Work required — Output word for word the lines from the one with "Where should I" to the final line of the data, both ends included, but skip the pictures.

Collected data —
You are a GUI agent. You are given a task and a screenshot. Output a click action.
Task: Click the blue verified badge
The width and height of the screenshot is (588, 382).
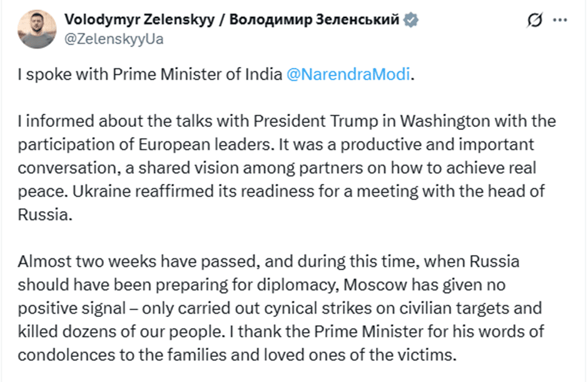[410, 20]
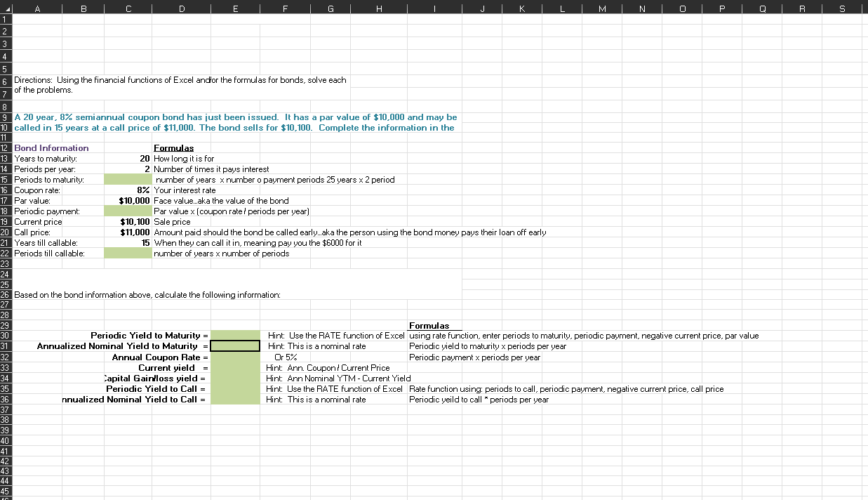Screen dimensions: 868x500
Task: Select the green Periods till callable input cell
Action: click(x=128, y=253)
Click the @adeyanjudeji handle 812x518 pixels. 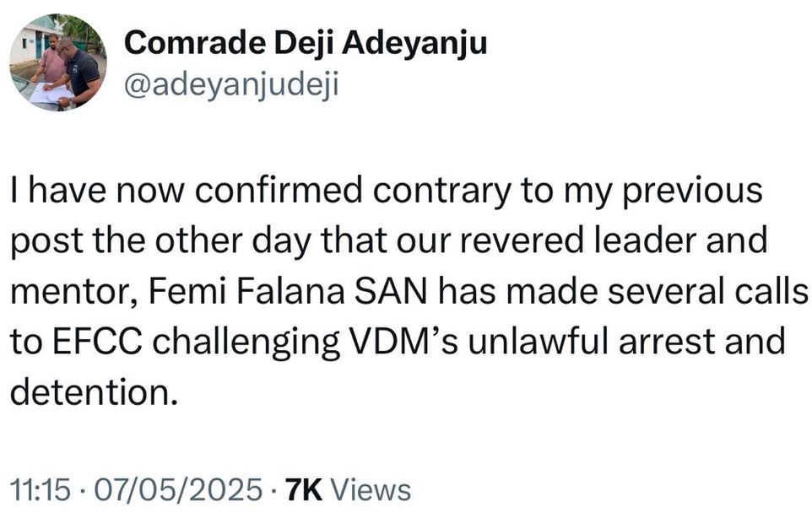pos(230,85)
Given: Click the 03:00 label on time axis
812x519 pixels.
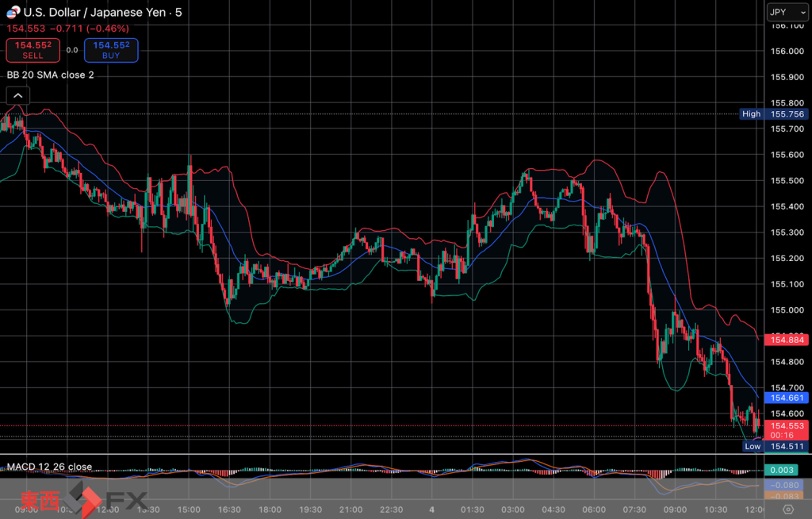Looking at the screenshot, I should [513, 509].
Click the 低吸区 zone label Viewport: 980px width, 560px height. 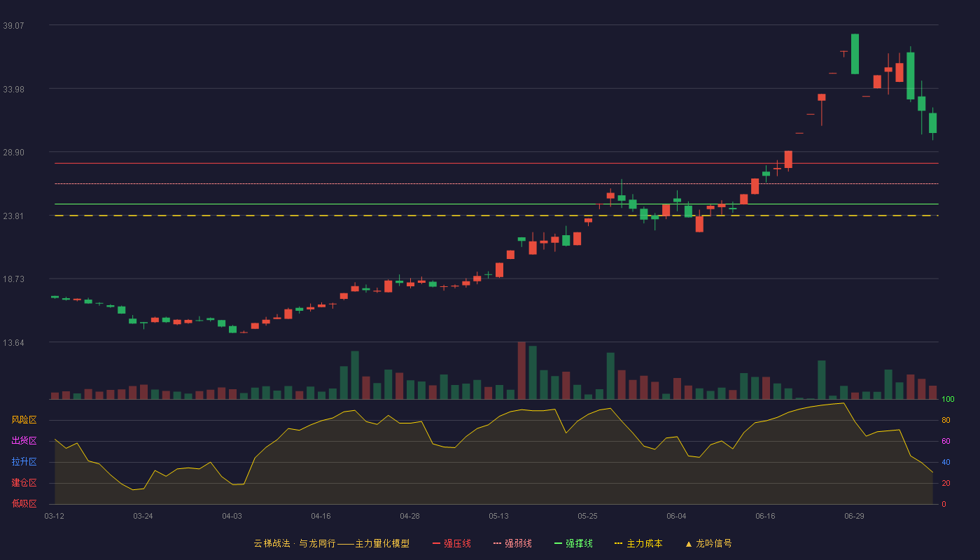(x=25, y=503)
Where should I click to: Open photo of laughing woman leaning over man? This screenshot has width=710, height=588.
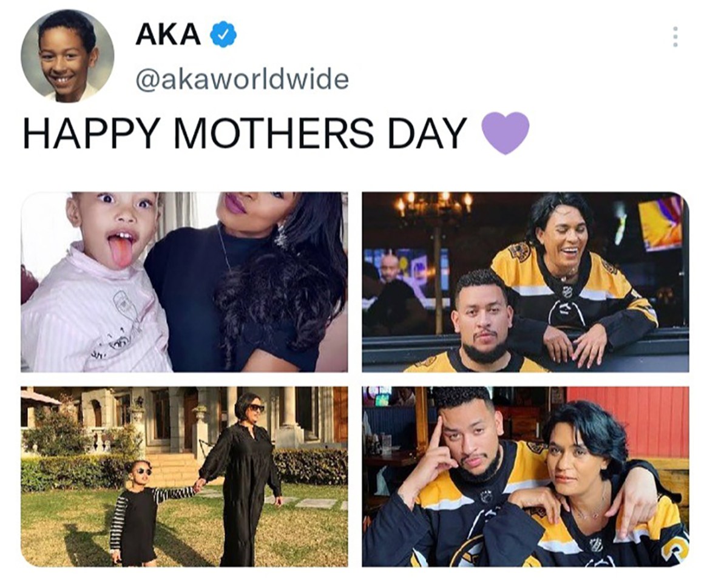pos(526,282)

Answer box —
Where should I click to: Open photo of laughing woman leaning over man? This screenshot has width=710, height=588.
pos(526,282)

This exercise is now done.